La excelencia técnica de ambos intérpretes, el carisma histriónico y la comunión que demostraron en escena se puso al servicio de un repertorio universal y, por lo mismo, fácilmente identificable por el espectador, ingrediente extra en la maravillosa noche con que cerró el Ortiz Tirado en la capital del estado.
A la impecable ejecución de los cantantes, hay que añadirle el piano de Borja Mariño, intenso y vertiginoso, un acompañamiento ideal.
Las infidelidades de “Las bodas de Fígaro” y El mito de don Juan en la genialidad de Mozart abrieron la noche.
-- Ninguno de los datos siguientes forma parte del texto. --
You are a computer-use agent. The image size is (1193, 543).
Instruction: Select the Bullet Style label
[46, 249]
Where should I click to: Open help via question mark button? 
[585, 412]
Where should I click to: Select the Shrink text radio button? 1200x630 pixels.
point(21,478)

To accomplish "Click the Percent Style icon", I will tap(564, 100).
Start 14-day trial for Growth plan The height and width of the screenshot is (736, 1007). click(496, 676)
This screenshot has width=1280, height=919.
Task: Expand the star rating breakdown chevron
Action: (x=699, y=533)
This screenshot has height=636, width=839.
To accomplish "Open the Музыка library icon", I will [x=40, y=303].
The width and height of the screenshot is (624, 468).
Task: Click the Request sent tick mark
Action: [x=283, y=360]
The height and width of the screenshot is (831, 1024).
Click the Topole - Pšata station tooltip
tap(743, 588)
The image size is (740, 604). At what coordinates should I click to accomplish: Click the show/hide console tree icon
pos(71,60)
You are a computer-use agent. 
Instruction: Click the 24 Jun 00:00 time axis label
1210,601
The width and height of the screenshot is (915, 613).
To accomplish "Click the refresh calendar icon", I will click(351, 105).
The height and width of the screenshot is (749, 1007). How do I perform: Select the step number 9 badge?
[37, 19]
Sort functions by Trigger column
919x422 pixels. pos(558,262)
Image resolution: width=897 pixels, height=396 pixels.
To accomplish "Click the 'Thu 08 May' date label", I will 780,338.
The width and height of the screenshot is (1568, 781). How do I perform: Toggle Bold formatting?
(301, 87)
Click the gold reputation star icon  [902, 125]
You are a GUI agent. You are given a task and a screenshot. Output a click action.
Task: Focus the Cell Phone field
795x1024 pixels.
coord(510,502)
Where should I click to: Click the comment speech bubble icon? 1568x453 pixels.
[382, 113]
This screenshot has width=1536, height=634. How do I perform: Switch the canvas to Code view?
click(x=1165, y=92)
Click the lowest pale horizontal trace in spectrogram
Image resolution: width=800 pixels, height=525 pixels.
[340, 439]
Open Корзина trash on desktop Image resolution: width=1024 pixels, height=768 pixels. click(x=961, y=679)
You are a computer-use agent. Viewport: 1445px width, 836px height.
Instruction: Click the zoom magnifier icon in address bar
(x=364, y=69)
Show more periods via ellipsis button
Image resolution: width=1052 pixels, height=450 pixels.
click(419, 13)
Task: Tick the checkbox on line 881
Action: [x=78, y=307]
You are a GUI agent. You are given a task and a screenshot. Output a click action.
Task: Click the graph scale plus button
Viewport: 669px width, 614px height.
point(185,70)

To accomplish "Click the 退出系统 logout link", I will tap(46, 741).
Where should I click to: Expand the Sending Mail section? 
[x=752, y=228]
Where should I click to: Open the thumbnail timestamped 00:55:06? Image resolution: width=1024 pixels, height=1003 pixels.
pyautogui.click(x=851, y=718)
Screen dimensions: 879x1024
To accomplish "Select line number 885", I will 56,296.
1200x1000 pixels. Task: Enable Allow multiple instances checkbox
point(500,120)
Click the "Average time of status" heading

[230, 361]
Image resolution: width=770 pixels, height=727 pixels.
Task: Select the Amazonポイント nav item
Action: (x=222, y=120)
La primera, buffa, la segunda, ligera y barroca, pusieron a prueba la capacidad técnica de ambos intérpretes, sobre todo, en el aria de Doña Ana, en la que la Krasteva hizo gala de un impecable dominio de la técnica vocal.
De la ligera genialidad de Mozart, pasaron al fatalismo trágico de “Carmen”, de Bizet; Cansino, en los “Couplets de Escamillo”, conquistó a los hermosillenses y la soprano los conmovió en el aria de Micaela.
La gran noche de gala llegó al intermedio con el primer dúo, perteneciente a la zarzuela “Marina”, de Emilio Arrieta, una probada de lo que vendría después.
La obertura de El barbero de Sevilla fue ejecutada por Borja Mariño con maestría y pasión en la segunda parte del recital, para llegar al gran Verdi, con La fuerza del destino, pero sobre todo, con un final apoteósico, en el que Krasteva y Cansino interpretaron el dúo del Conde de Luna y Leonora de “Il trovatore”, con una entrega y una fuerza que arrancó a los espectadores de los asientos mientras los bravo recompensaban a los artistas.
Éstos, en agradecimiento, interpretaron fuera de programa una cómica aria del Don Giovanni de Mozart, cuya picardía y sensualidad arrancó las carcajadas de un público entregado a los cantantes y al pianista.
Al final, la señora Myrna Mendívil de Fernández entregó un reconocimiento a los ejecutantes, al tiempo que agradecía a las instituciones organizadoras y a los asistentes por el apoyo al albergue Casa Amiga; los ingresos de la noche de gala se canalizarían a este albergue para los más necesitados.
Posteriormente, en representación de Fernando Tapia, director del Instituto Sonorense de Cultura, el historiador José Rómulo Félix clausuró el FAOT Internacional 2009, sede Hermosillo.